Everyone acting here does incredibly well. There’s some recognisable people here but their performances are so great that you just see their characters, not the actors. Bradley Cooper has given some great performances in the past, but this is the best I’ve seen him, and that’s saying a lot. It’s incredibly subtle and nuanced, so believable. It’s also one of those performances where multiple times you forget that it’s a recognisable actor playing the role, and I’ve seen him in a lot of movies. I’m very familiar with Lady Gaga’s music but wasn’t familiar with her acting. She has acted on screen before, winning an Golden Globe for acting on American Horror Story even but her appearances in movies up until now has pretty much been as cameos. However as one of the leads here, she really proved herself to be a great acting talent. She’s not only great on the music side, like Cooper you don’t see her, you just see the character. This movie is heavily focussed on Bradley Cooper’s Jack and Lady Gaga’s Ally and their chemistry is incredible and believable. Sam Elliott is also great as Cooper’s brother. Elliott is always great in everything he’s in but he really brings it as well, again believable and subtle. Even Dave Chappelle and Andrew Dice Clay, both comedians, are really good and believable in their supporting roles in this movie.

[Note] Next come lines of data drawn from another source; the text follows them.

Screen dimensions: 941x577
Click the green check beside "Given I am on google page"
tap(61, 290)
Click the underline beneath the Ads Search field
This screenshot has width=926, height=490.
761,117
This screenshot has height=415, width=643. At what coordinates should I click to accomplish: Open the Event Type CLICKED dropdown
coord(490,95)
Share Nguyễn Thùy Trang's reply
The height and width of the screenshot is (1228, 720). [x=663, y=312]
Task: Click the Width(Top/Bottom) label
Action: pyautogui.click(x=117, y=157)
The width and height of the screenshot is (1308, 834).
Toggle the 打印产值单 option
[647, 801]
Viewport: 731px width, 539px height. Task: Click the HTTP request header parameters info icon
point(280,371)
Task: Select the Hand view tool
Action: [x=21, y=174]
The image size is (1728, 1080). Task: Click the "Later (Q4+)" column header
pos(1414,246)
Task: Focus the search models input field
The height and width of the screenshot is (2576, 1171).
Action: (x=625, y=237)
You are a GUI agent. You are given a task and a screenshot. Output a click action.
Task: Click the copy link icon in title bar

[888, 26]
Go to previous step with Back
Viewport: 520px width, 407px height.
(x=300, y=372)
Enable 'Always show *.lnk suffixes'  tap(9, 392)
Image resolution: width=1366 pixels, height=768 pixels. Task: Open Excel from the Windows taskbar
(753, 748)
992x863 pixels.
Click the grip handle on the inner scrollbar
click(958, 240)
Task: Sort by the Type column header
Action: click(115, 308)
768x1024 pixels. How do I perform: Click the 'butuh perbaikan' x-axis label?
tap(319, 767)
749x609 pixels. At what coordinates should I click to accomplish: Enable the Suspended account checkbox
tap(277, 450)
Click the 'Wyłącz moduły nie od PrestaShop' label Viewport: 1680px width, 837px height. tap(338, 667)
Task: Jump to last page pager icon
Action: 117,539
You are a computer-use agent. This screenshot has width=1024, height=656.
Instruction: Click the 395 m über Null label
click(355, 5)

A Star is Born is Bradley Cooper’s directorial debut but you wouldn’t know that just from watching this movie. His direction is absolutely great and it’s pretty clear that he’s a master behind the camera, I’d love to see him direct more things after this. There are some big concert scenes and it really puts you right there. Because of these scenes, I really do recommend seeing the movie in the biggest cinema near you, especially with a great sound system. One that note, the music is also incredible, with many memorable and great songs. All the singing that you see isn’t dubbed, it’s actual singing. Unsurprisingly Lady Gaga’s singing was great but Bradley Cooper is also impressive, especially considering he didn’t use to sing or play guitar and started it for this movie and he’s a natural at it.

A Star is Born is a fantastic film. Bradley Cooper (both behind and in front of the camera), Lady Gaga, Sam Elliott and the rest of the cast and crew has delivered a really great movie here. A Star is Born is one of the best films of the year and as of this point it might actually be my current favourite film of the year.